# List of Beneficiaries, Addresses, Predicate

In [12]:
import json

DATASET_NAME = "AI_Act"
# DATASET_NAME = "DSA"
# DATASET_NAME = "GDPR"
FEATURE_TO_ANALYSE = "Addressees"
FEATURE_TO_ANALYSE = "Targets"
FEATURE_TO_ANALYSE = "ObligationTypeClassification"
# FEATURE_TO_ANALYSE = "Predicate"

DATASET_PATH = f"../data/processed/obligations_analysis/{DATASET_NAME}/obligation_analysis_system/{DATASET_NAME}.json"
dataset = json.load(open(DATASET_PATH))

print(f"Dataset size: {len(dataset)}")

Dataset size: 509


In [13]:
import re
from nltk.corpus import stopwords
from nltk import word_tokenize, WordNetLemmatizer

stop_words = set(stopwords.words("english"))
lemmatizer = WordNetLemmatizer()


def preprocess_value(target: str):
    if not target:
        return None

    target = target.lower()  # Convert to lowercase
    words = word_tokenize(target)  # Tokenize words

    # Remove stopwords at the start and end of the phrase
    while words and words[0] in stop_words:
        words.pop(0)
    while words and words[-1] in stop_words:
        words.pop()

    # Apply lemmatization to each word
    words = [lemmatizer.lemmatize(word) for word in words]

    return " ".join(words) if words else None

def split_string(s):
    # Use regex to split by ",", "or", and "and" with optional spaces
    return [part.strip() for part in re.split(r',|\bor\b|\band\b', s) if part.strip()]

In [14]:
values_list = {}

for paragraph in dataset:
    potential_deontic = paragraph["potential_deontic"]

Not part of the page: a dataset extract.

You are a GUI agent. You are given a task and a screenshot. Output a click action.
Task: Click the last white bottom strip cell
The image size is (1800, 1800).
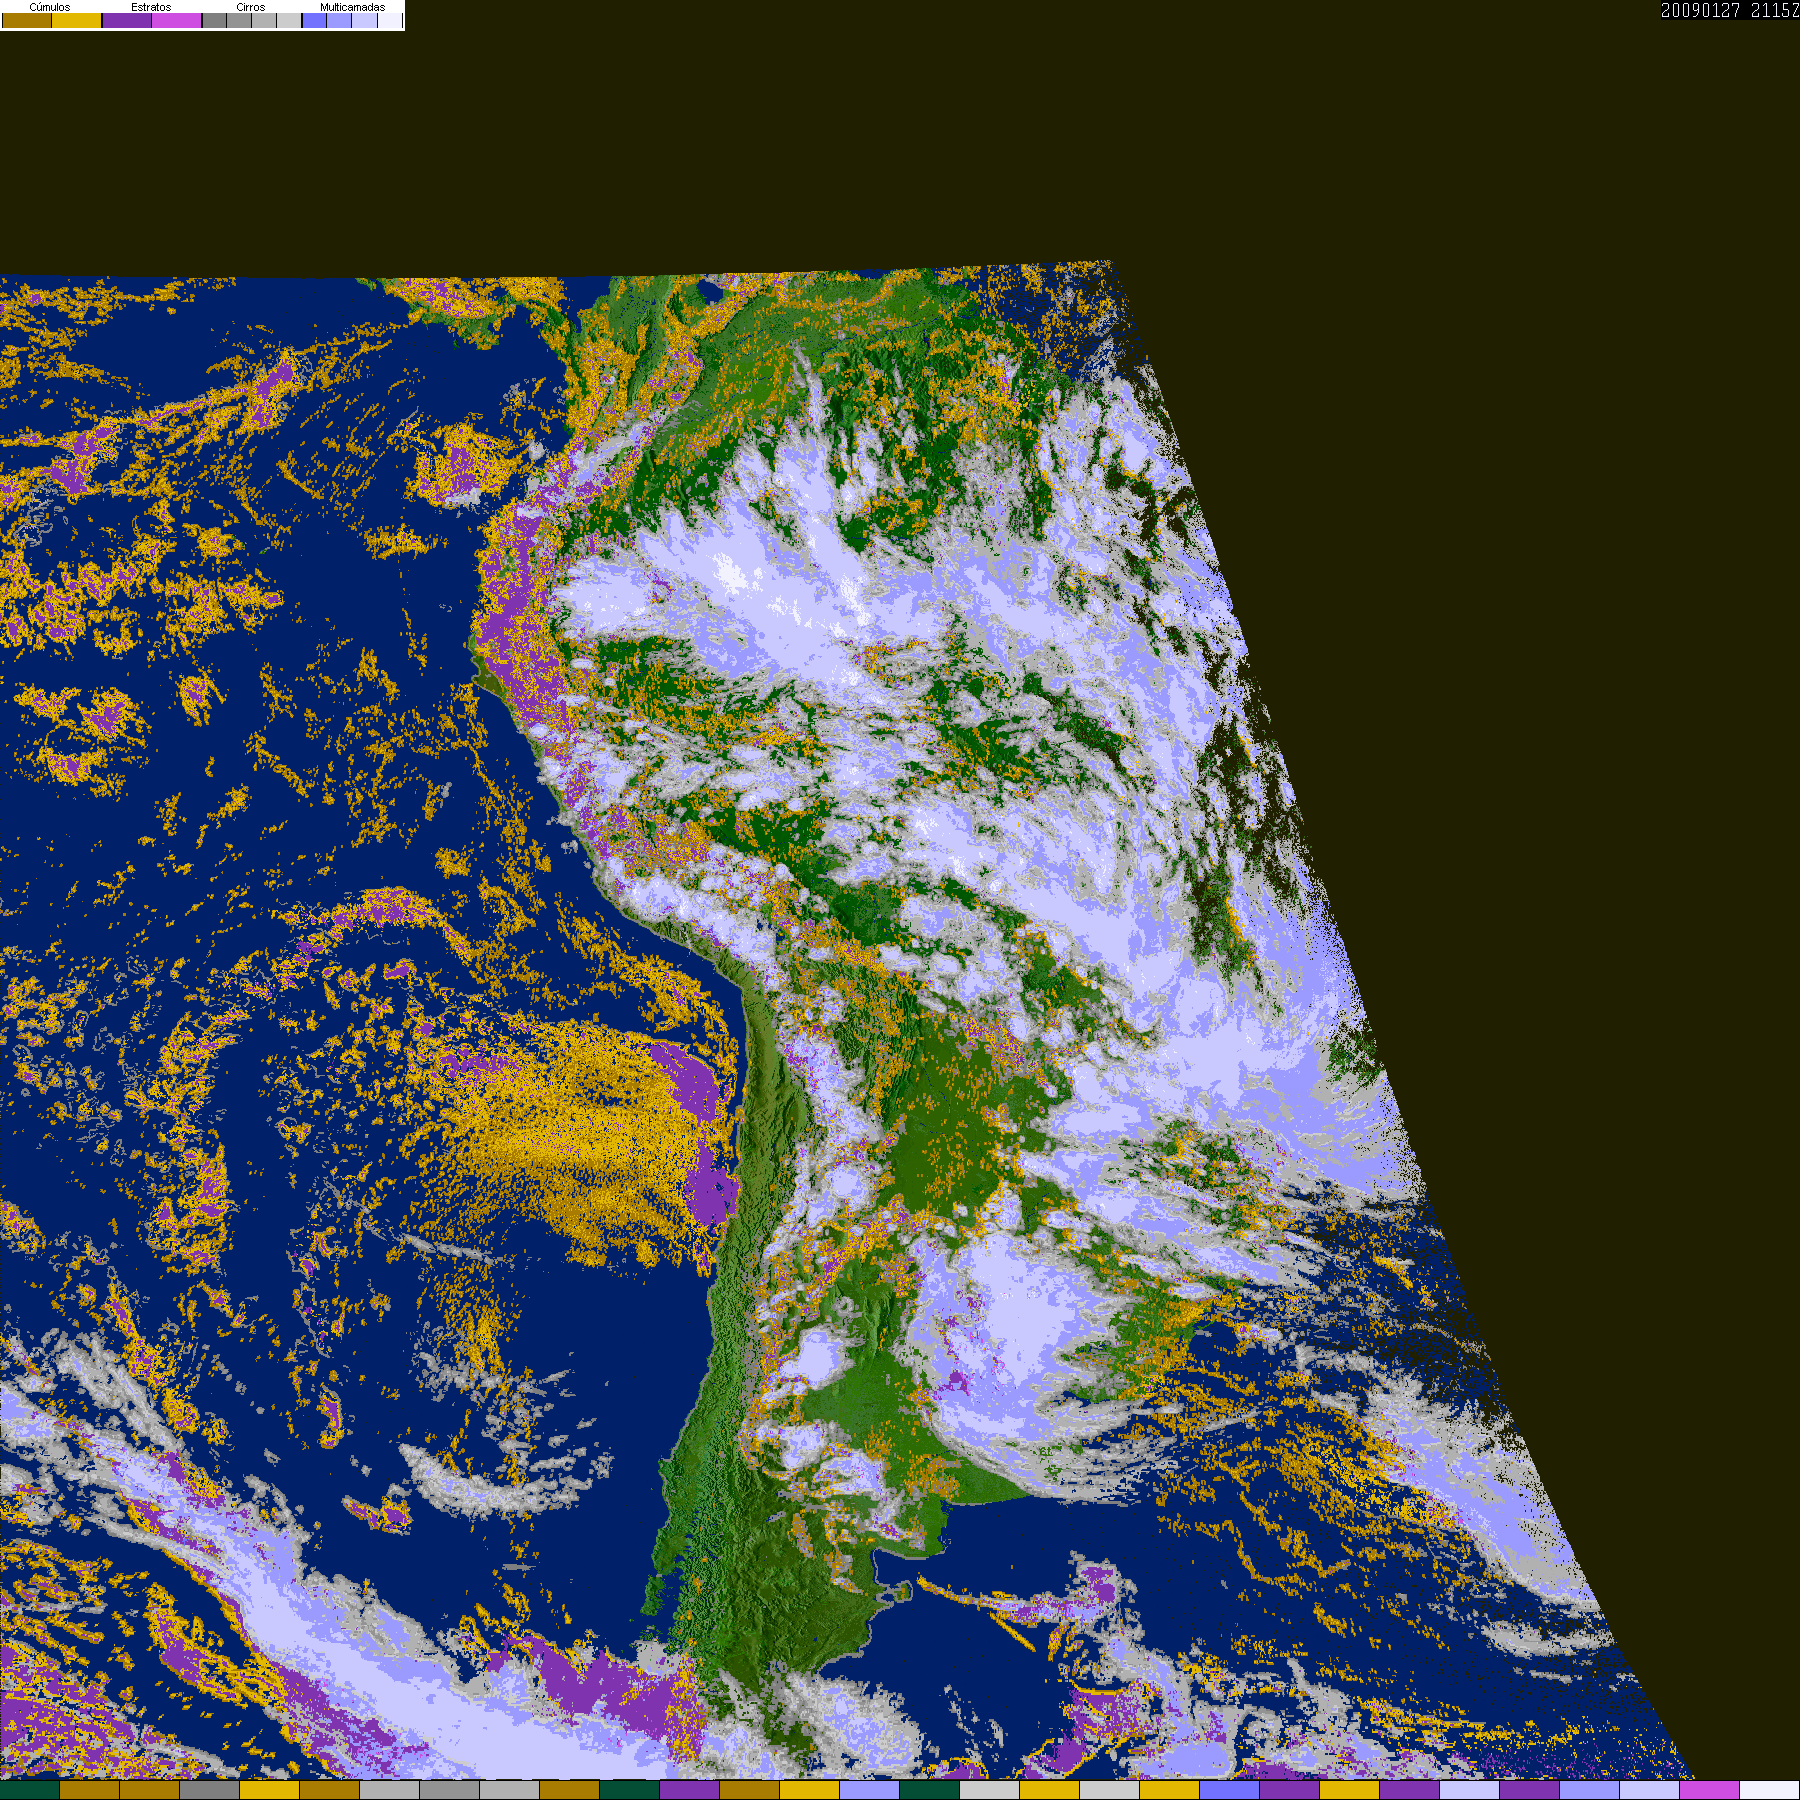coord(1770,1790)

    # No potential deontic sentences
    if len(potential_deontic) == 0:
        continue

    # Retrieve analysed sentences
    for sentence in potential_deontic:

        if "analysis" not in sentence:
            continue

        analysed_sentence = sentence["analysis"]
        llm_output = analysed_sentence["output"]

        # For each obligation found in the sentence.
        for obligation_extracted in llm_output:

            extracted_feature_list = obligation_extracted[FEATURE_TO_ANALYSE]

            if extracted_feature_list is not list:
                extracted_feature_list = [extracted_feature_list]

            if len(extracted_feature_list) > 1:
                print(f"Multiple values found for feature '{FEATURE_TO_ANALYSE}': {extracted_feature_list}'")
            # For each value in the extracted feature list.
            for feature_structure in extracted_feature_list:

                if type(feature_structure) is list:
                    feature_structure = feature_structure[0]

                # Extract the extraction method.
                extraction_method = feature_structure["extraction_method"]
                extracted_value = feature_structure["value"]
                if extracted_value is None:
                    extracted_value = "unknown"

                split_values = split_string(extracted_value.lower())
                #print(f"Extracted value: '{extracted_value}' | Split values: '{split_values}'")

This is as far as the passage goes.